Good Enough to Eat! 5 Yummy Crochet Food Artists

Is there anything better than a delicious meal or a satisfying snack? We think there’s just one experience that can compete with enjoying your favorite foods, and that’s looking at them in crochet form!

Sure, crochet eats aren’t as tasty as their edible counterparts, but they’ll never go bad, they’re fun to play with, and they look so cute sitting on a shelf or in a centerpiece!

These five artists create crochet food art for exhibitions, installations, and their own enjoyment. Some lean toward realistic portrayals, while others embrace a cute and cuddly amigurumi style. Despite their differences, one thing is for sure: these artists are sure to whet your appetite and inspire your creativity!

Clemence Joly Food Art

“The Wool Butchery” is an exhibition by artist Clemence Joly. Just as the name suggests, this art exhibit contains all of the trappings of a butcher shop, but made of crochet.

This designer has created other food-related projects, too! The project above was created to illustrate an article about cannibalism for the magazine Neon.

Kate Jenkins Crochet Comfort Food

Kate Jenkins is another crochet artist who creates crochet food that ranges from adorable to realistic and delicious-looking!
· · · ·
• **To do**:
**1)** From the crochet food article, pull out the passage that opens with the words containing "These five artists" and closes with "made of crochet.", copying it word for word.
**2)** Answer these questions using the crochet food article:
(a) How many artists does the article feature?
(b) What is the name of Clemence Joly's exhibition?
(c) For which magazine was one of Clemence Joly's food-related projects created?

• **Records supplied**:
· · · ·
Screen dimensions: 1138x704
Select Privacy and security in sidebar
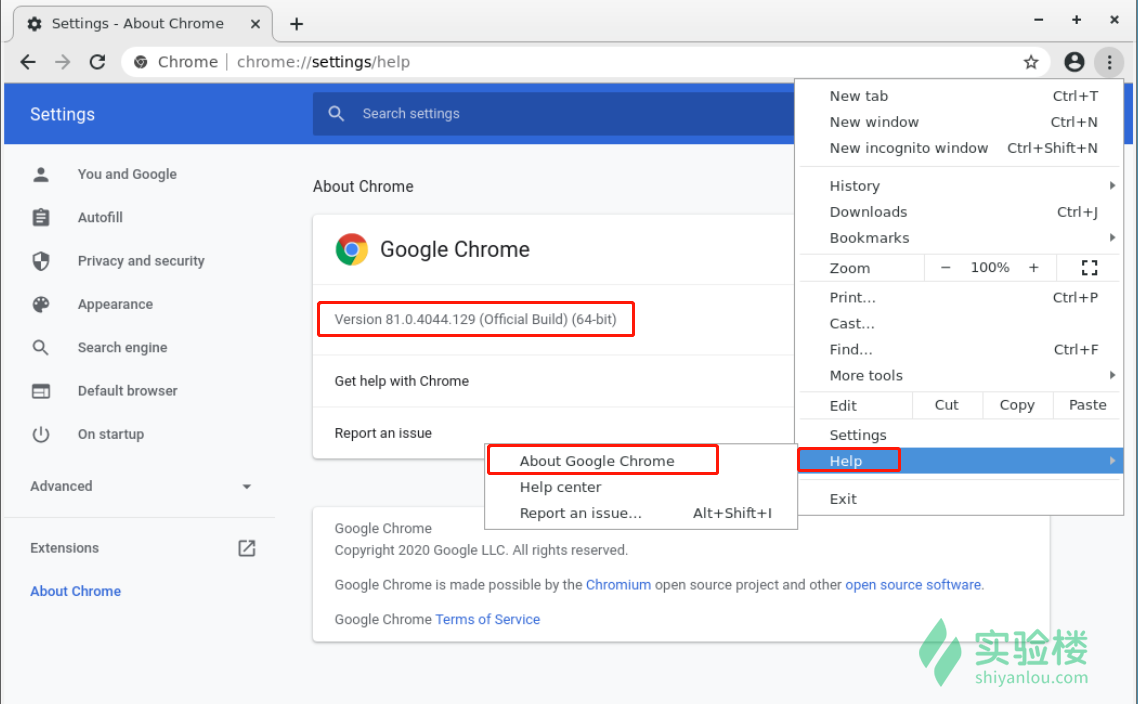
· · · ·
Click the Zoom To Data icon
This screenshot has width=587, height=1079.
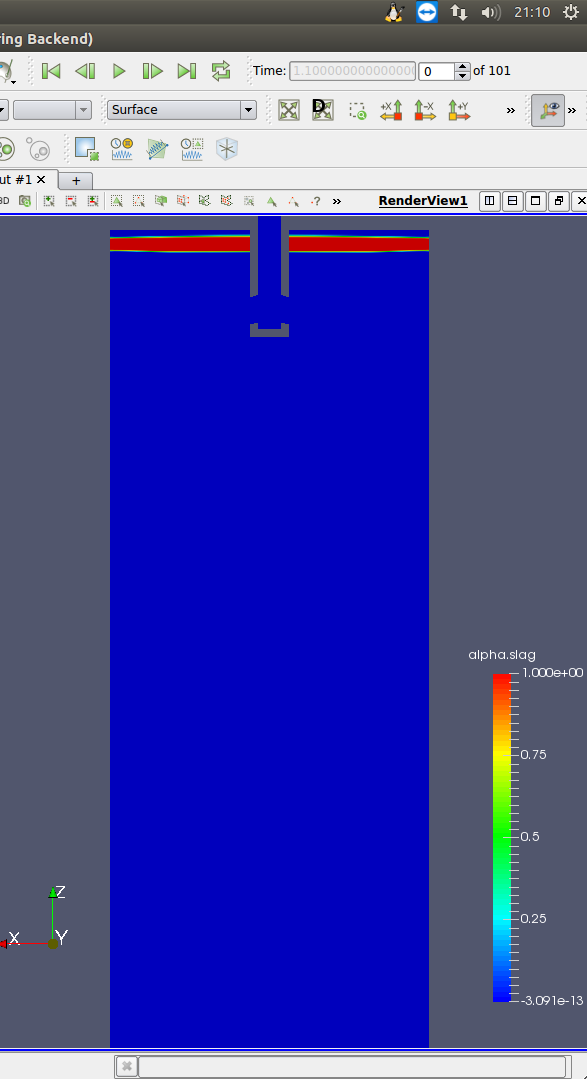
· · · ·
• **Written answers**:
**1)**
These five artists create crochet food art for exhibitions, installations, and their own enjoyment. Some lean toward realistic portrayals, while others embrace a cute and cuddly amigurumi style. Despite their differences, one thing is for sure: these artists are sure to whet your appetite and inspire your creativity!

Clemence Joly Food Art

“The Wool Butchery” is an exhibition by artist Clemence Joly. Just as the name suggests, this art exhibit contains all of the trappings of a butcher shop, but made of crochet.

**2)**
(a) Five
(b) "The Wool Butchery"
(c) Neon